I have seen exceptions to this rule, but more often than not it works.
I believe it has been discussed in other posts that this is reflective of people who don't 'work for the man'. I'm sure there is very little of Richard Bransons life that aren't spent furthering his empire in some way, likewise with the trumps and packers and (insert relevant uber-wealthy personality here).
Well, basically the issue is even nastier than your rule of thumb implies.
What's scaring me is not that the balancer gets the 80k/year job and the fanatic the 90k/year job; it's that it seems more and more that the fanatic gets the 70k/year job and that the balancer doesn't even get any interviews. (My definition of work-life balancer here is someone who keeps work hours to something they consider reasonable and does not spend his/her off-time doing job- or line-of-work-related things.)

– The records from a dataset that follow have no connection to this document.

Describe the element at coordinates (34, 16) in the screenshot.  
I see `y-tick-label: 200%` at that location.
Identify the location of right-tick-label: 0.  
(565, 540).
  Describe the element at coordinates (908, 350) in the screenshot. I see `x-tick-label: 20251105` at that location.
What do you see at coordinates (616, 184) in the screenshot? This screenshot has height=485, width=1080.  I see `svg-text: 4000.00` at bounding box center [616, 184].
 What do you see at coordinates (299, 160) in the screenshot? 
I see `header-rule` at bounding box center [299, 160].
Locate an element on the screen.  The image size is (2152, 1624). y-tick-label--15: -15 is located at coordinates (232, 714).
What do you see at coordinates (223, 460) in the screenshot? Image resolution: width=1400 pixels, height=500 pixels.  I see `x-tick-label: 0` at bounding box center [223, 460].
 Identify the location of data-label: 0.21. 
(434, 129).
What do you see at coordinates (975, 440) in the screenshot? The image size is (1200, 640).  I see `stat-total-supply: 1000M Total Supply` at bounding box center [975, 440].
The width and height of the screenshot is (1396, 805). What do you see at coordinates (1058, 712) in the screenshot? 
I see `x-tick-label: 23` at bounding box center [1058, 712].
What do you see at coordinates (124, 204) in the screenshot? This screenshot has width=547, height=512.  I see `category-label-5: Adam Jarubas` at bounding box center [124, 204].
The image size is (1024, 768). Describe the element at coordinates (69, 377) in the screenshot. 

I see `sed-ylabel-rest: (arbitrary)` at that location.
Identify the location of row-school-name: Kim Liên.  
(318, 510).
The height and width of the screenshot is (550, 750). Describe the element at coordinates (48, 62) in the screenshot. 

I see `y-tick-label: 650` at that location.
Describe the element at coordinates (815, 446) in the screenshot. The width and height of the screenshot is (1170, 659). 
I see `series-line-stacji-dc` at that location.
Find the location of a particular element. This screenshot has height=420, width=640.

What is 'work for the man'?

I'm sure that at some level of wealth, one has to literally have it be one's life, but that's just not a price I'm willing to pay; I've seen what happens when people burn out.

Quote:
Originally Posted by Tristan

I agree that there must be a balance between work and personal life, but I also believe that this applies directly to working for someone else. The rules change when you are working for yourself and doing what you love to do because then work no longer is work.
Not everyone in business for themselves necessarily loves what they do. I have no reason to believe that small-business owners necessarily are immune to burnout, lack of a personal life, or even just infuriating tedium.

Last edited by TheIronStar; 07-26-2007 at 04:14 AM.